It is the third level I want to address here.  The High Priest may be seen as anyone desiring to serve the Lord.  The Angel Yehovah (Angel of the LORD) is standing before him.  Satan is standing at his side to accuse him.

Zechariah 3:1-2

וַיַּרְאֵנִי אֶת-יְהוֹשֻׁעַ הַכֹּהֵן הַגָּדוֹל עֹמֵד לִפְנֵי מַלְאַךְ יְהוָה וְהַשָּׂטָן עֹמֵד עַל-יְמִינוֹ לְשִׂטְנוֹ;  וַיֹּאמֶר יְהוָה אֶל-הַשָּׂטָן יִגְעַר יְהוָה בְּךָ הַשָּׂטָן…

And He showed me Yehoshua the High Priest standing in front of Angel Yehovah; and the Satan standing on his right hand to accuse him.  And Yehovah said to the Satan, “Yehovah rebuke you, Satan!”
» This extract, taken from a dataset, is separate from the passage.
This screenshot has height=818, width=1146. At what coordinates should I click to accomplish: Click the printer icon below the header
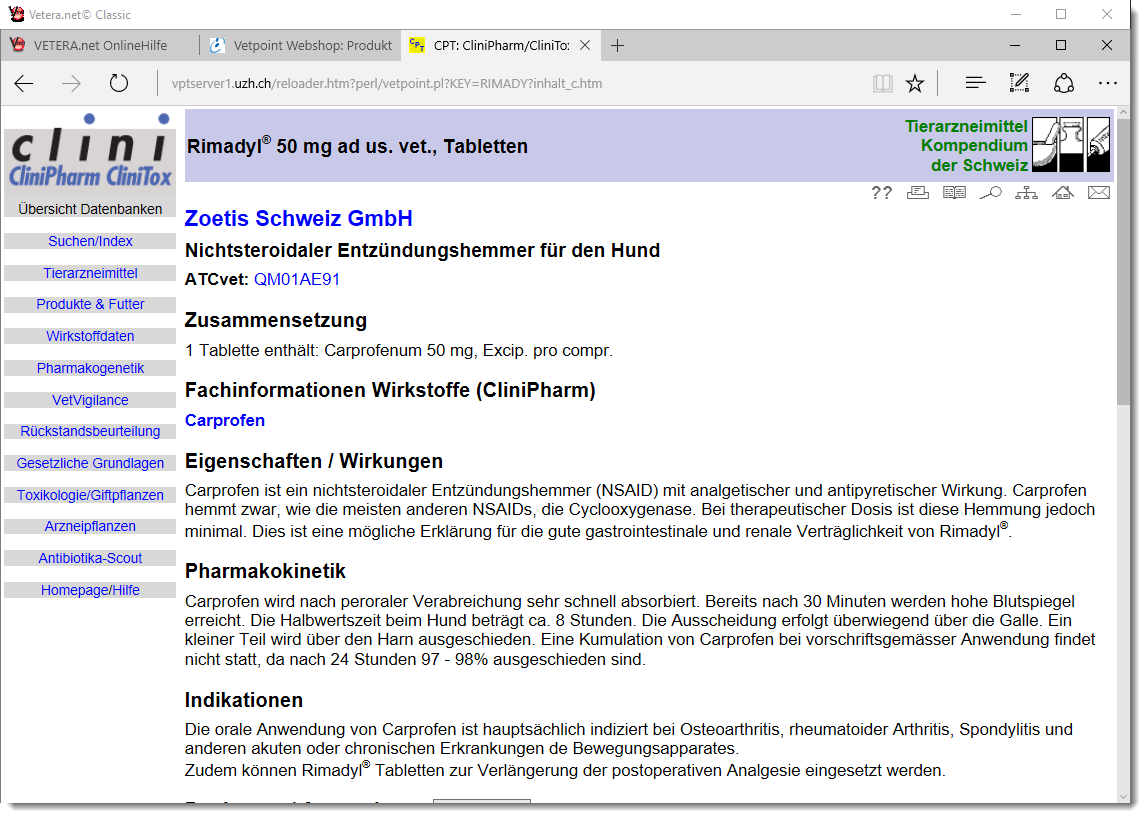(918, 193)
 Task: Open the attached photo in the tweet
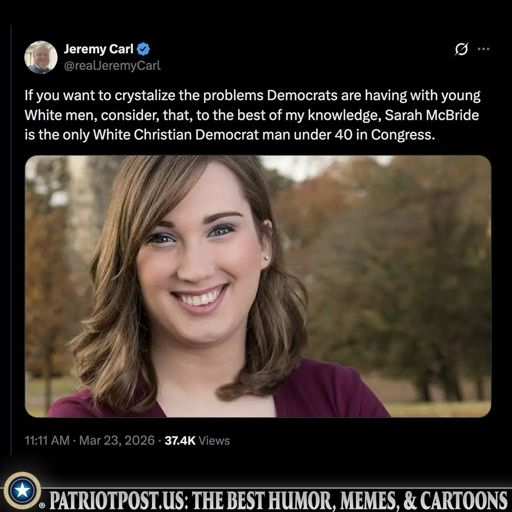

“The Satan” is the name of a fallen angel (Hillel ben Shahar [Lucifer – Isaiah 14:12)] whose name was changed to Satan when he rebelled against God).

Satan is the Hebrew word for enemy.

The Hebrew root S-T-N in verb or gerund form means to accuse or oppose.

“The Satan” is the accuser; he is the angel Satan.

The Satan figure is there to accuse or oppose the Yehoshua figure.  The verb there actually says “to satan him”.  Satan is standing there to “satanize” him.  In this case it means to accuse, as in most other instances.

There is a letter written against the Jews rebuilding the Temple at this same time period. The letter is an accusation against them (possibly referring to Haman in the book of Esther).  In Ezra 4:6, this is referred to as a letter of SiTNah, שטנה , a letter of accusation.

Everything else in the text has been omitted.